#include "common.h"
#include <string.h>
struct buffer
{
int no;
char name[20];
};
int main()
{
struct buffer buf;
struct buffer read_buf;
int fd;
if((fd = open("read_write.txt",O_CREAT|O_RDWR,S_IRUSR|S_IWUSR)) < 0)
{
PRINT_ERROR(errorbuf);
}
buf.no = 10;
strcpy(buf.name,"nitin");
if(wr开发者_JAVA百科ite(fd, &buf, sizeof(struct buffer)) < 0)
{
PRINT_ERROR(errorbuf);
}
printf("Written successfully\n");
/* Add code here to read the content of the structure into 'read_buf' */
exit(0);
}
common.h
#include <stdio.h>
#include <unistd.h>
#include <stdlib.h>
#include <sys/stat.h>
#include <sys/types.h>
#include <fcntl.h>
char errorbuf[20];
#define PRINT_ERROR(errorbuf) \
do \
{ \
sprintf(errorbuf,"%s:%d",__FILE__,__LINE__); \
perror(errorbuf); \
exit(-1); \
}while(0);
I have written a structure into the file. But i am getting confused on how to retrieve each element of the structure written earlier into the object 'read_buf'. Kindly tell me how to do this.
Thanks
lseek(fd,0,SEEK_SET);
read(fd,&buf,sizeof(struct buffer);
Will work, but there are some other things you will have to worry about.
- This is not portable.
- You will have to worry about structure packing on different builds.

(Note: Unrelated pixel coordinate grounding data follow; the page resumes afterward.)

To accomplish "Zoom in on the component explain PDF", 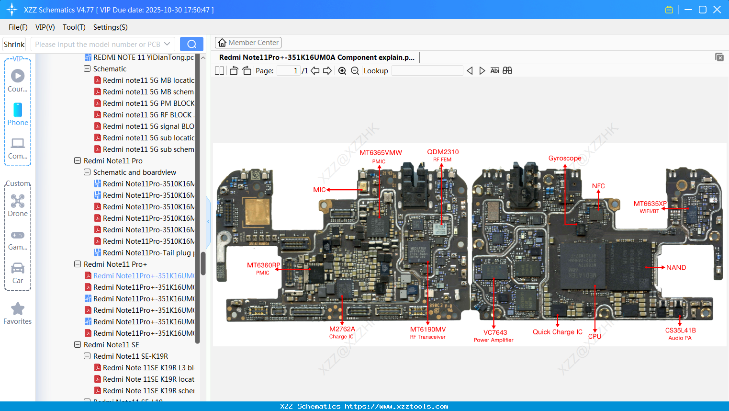I will pos(342,70).
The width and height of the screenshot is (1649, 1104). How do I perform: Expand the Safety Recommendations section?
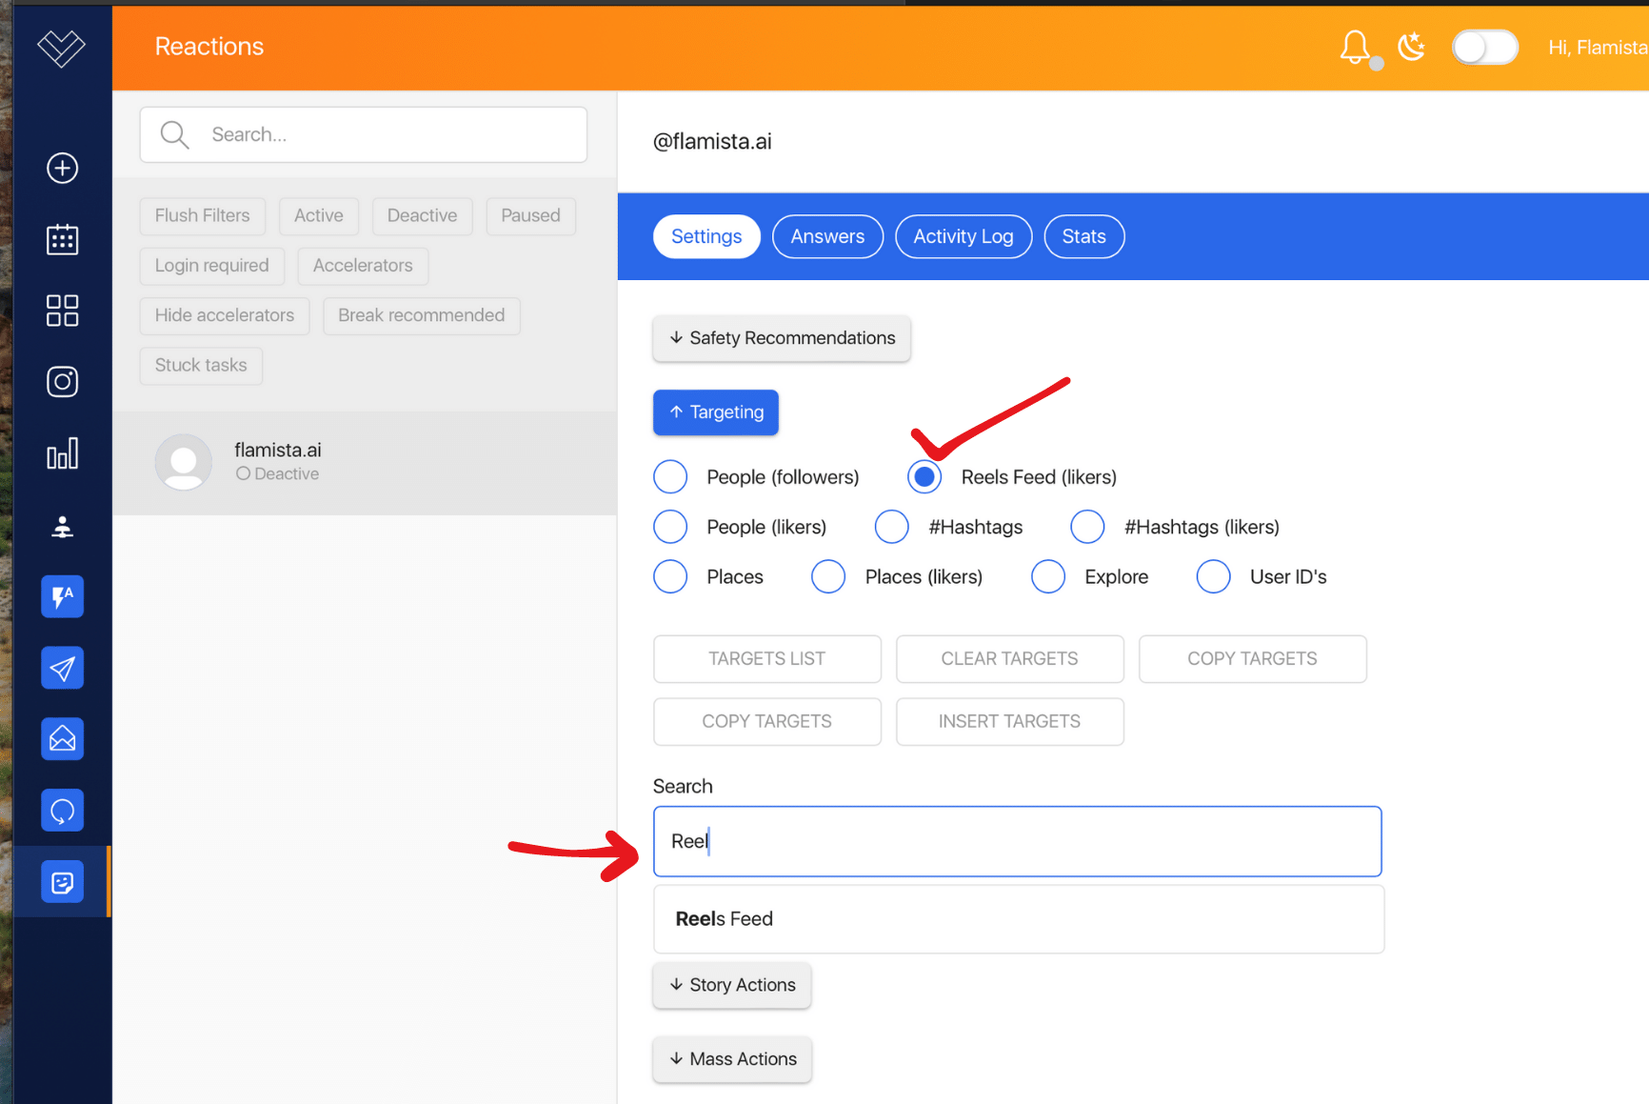pyautogui.click(x=782, y=338)
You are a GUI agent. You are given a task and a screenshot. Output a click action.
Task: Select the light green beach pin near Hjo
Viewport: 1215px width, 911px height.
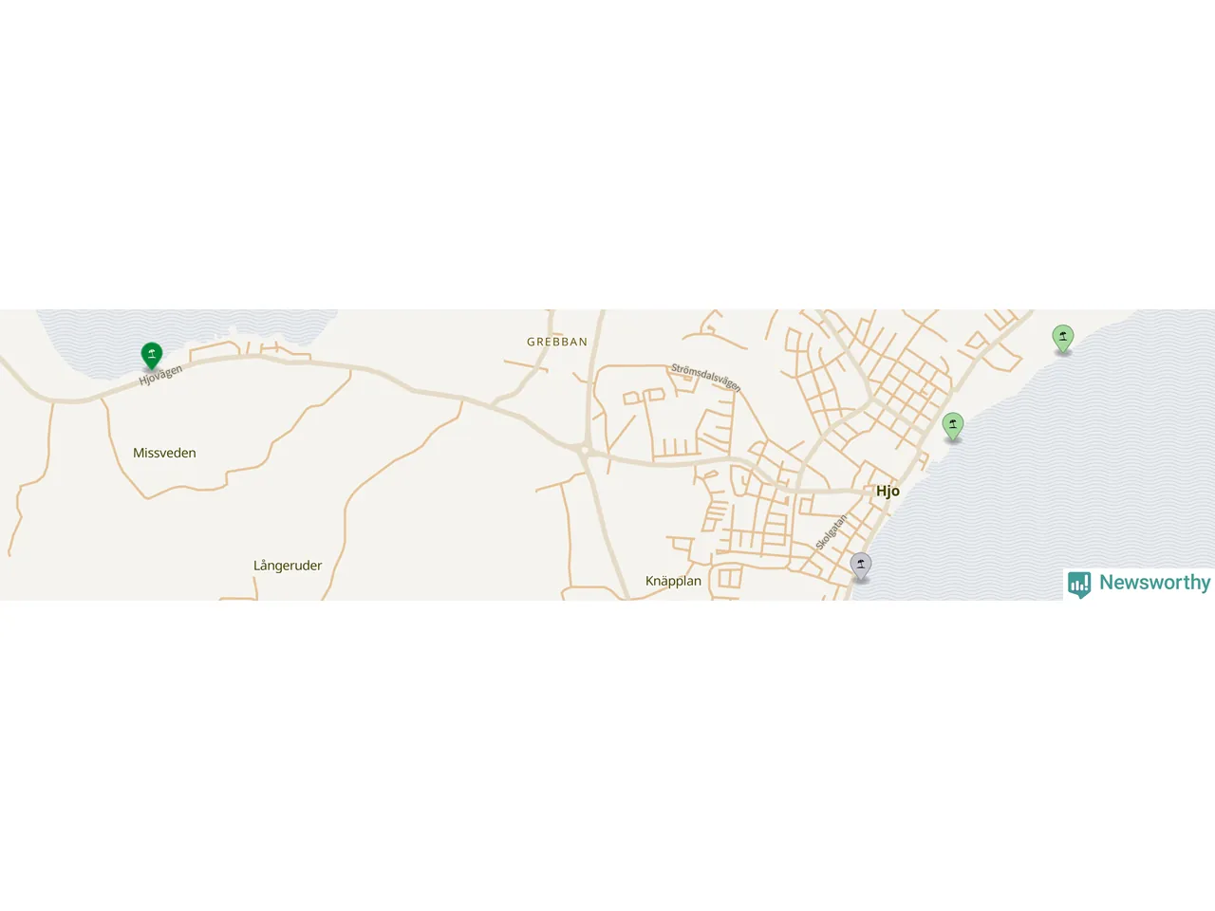pyautogui.click(x=953, y=427)
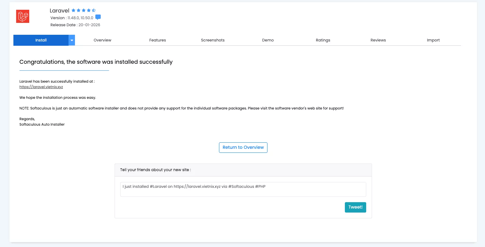Click the second rating star
The width and height of the screenshot is (485, 247).
pos(79,10)
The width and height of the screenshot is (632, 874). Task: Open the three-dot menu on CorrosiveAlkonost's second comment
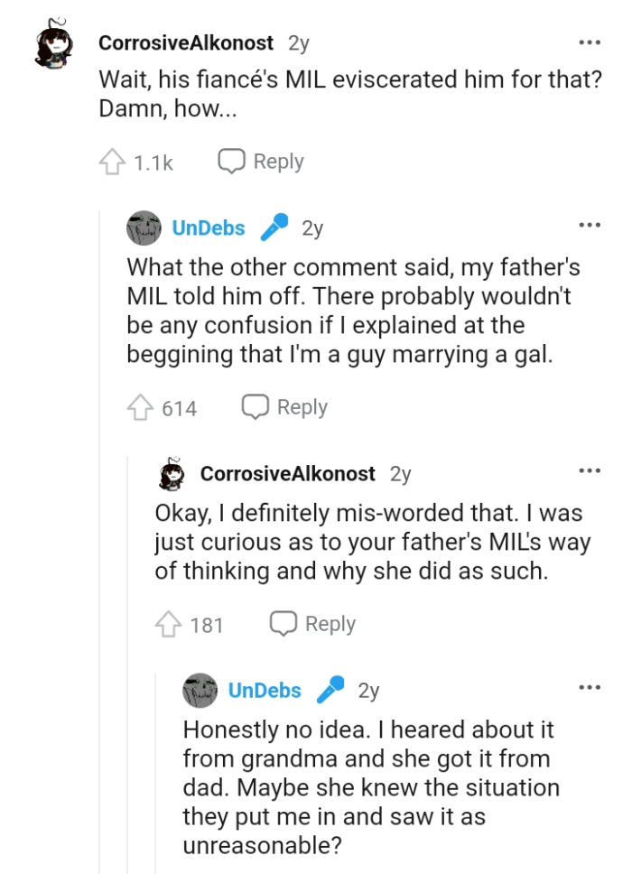[589, 469]
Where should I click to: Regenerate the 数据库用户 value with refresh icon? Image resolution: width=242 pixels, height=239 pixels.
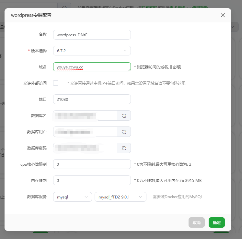tap(124, 132)
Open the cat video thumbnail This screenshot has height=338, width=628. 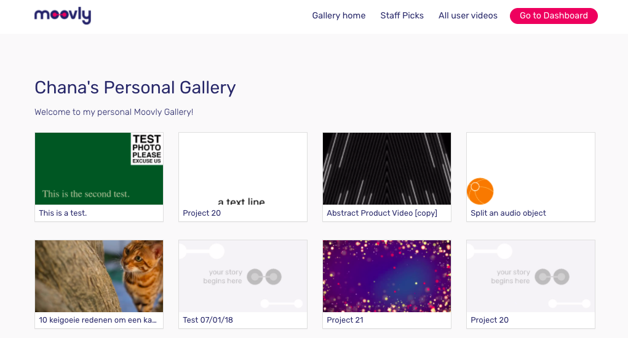tap(99, 276)
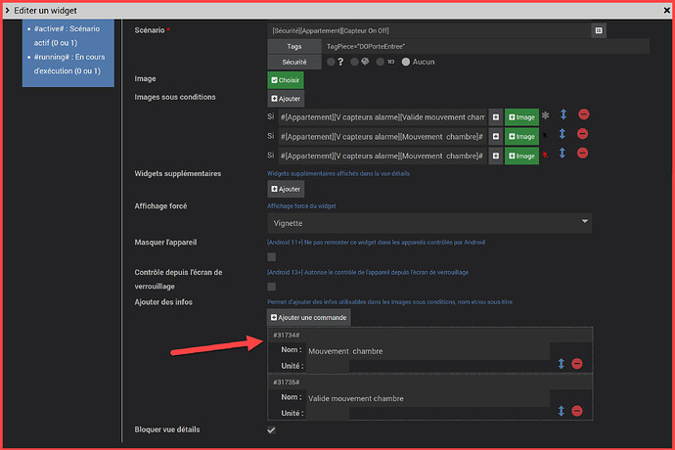Select the question mark security option
This screenshot has width=675, height=450.
tap(332, 62)
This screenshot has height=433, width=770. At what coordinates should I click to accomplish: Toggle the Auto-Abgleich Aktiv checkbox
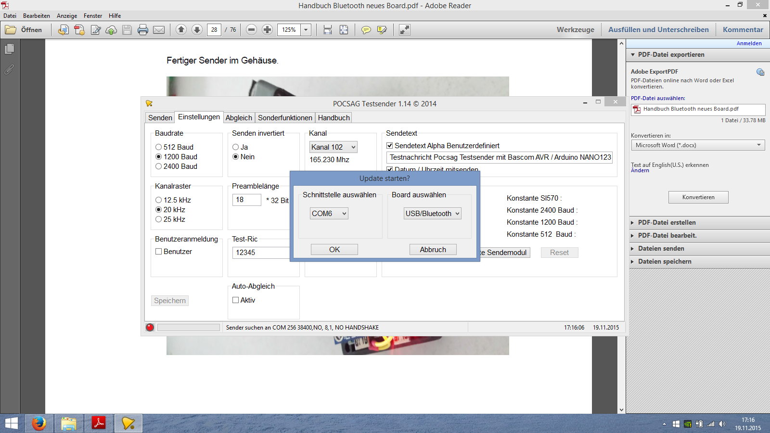pyautogui.click(x=235, y=300)
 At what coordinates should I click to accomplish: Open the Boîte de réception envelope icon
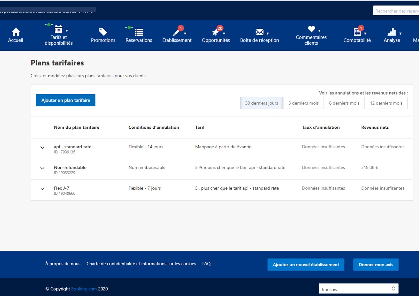click(x=259, y=31)
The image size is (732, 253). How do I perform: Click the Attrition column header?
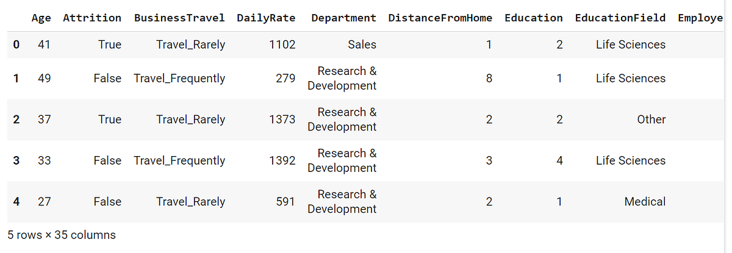click(x=92, y=18)
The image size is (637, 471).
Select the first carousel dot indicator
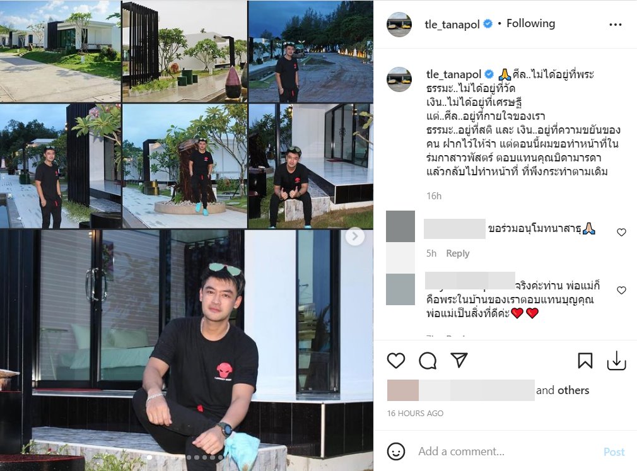click(149, 458)
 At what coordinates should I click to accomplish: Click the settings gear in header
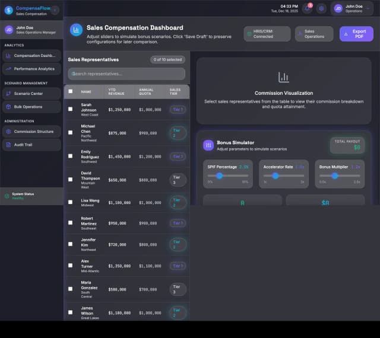(322, 8)
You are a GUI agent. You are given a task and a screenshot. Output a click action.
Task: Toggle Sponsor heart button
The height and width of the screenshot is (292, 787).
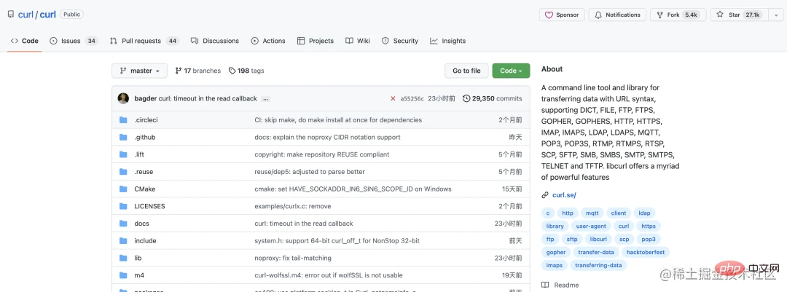[561, 15]
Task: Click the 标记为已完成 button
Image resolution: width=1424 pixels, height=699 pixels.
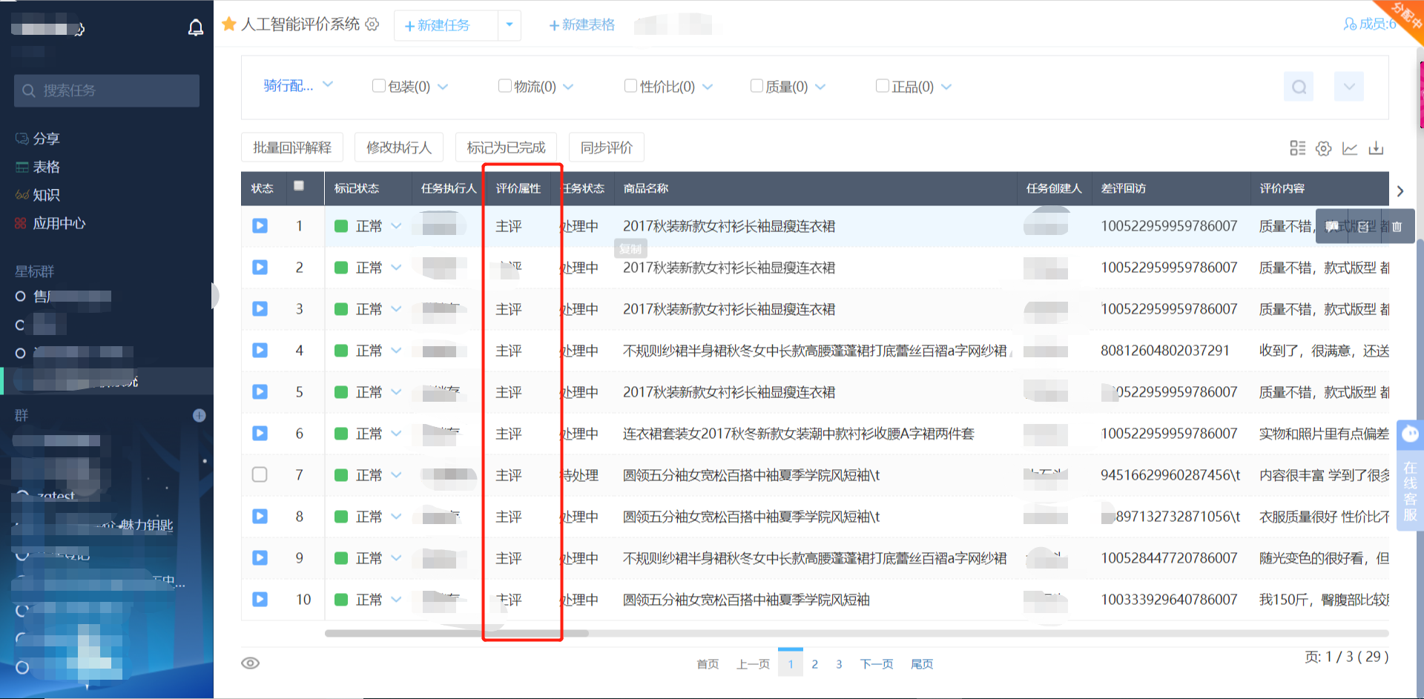Action: pyautogui.click(x=506, y=148)
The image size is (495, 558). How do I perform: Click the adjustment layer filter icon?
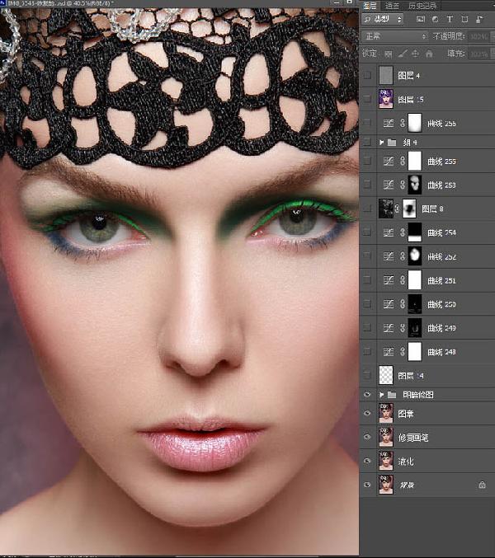435,18
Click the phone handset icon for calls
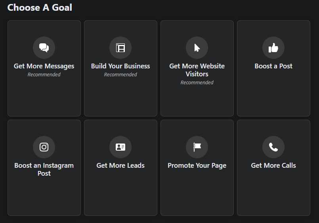 (x=273, y=147)
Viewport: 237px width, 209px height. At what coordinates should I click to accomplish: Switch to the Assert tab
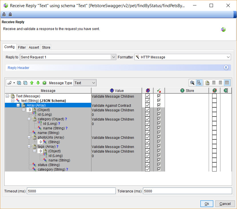pos(33,47)
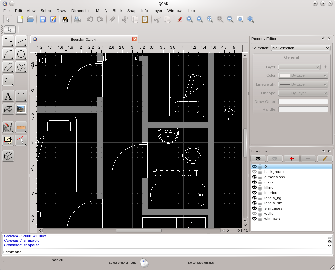Add a new layer with the red plus button
Image resolution: width=335 pixels, height=270 pixels.
tap(291, 159)
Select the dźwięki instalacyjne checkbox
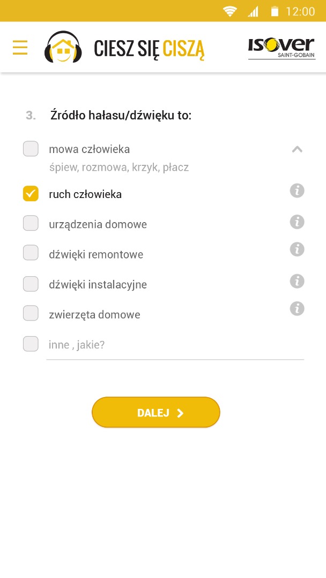 point(31,284)
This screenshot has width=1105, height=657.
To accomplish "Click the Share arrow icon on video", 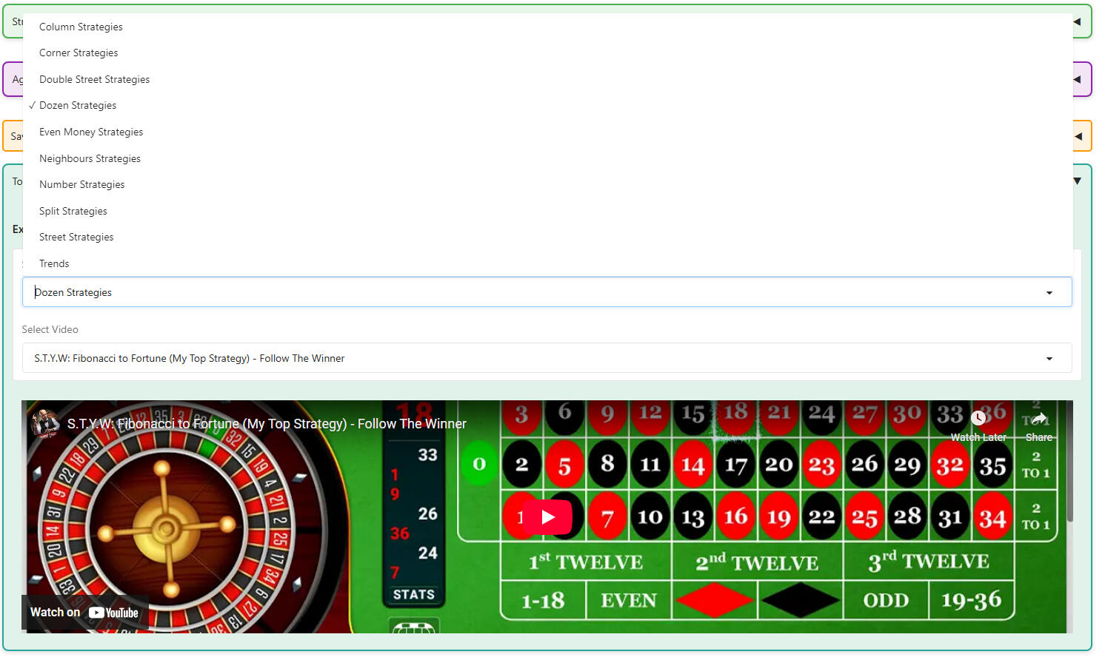I will click(1038, 419).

- You will have endian problems cross platform.
- Windows you may need O_BINARY.
It is nearly always better to repackage to structure in to a known format (with known endianess) so that you can reliably read the data back.
You read it back like this:
ssize_t bytes_read = read(fd, &buf, sizeof buf);
if(-1 == bytes_read)
; // handle read error
if(sizeof buf != bytes_read)
; // handle incomplete read
Writing/reading binary structures to/from files is not portable (depending on the platform architecture, structure padding etc). To make your program robust, you can use something like XDR.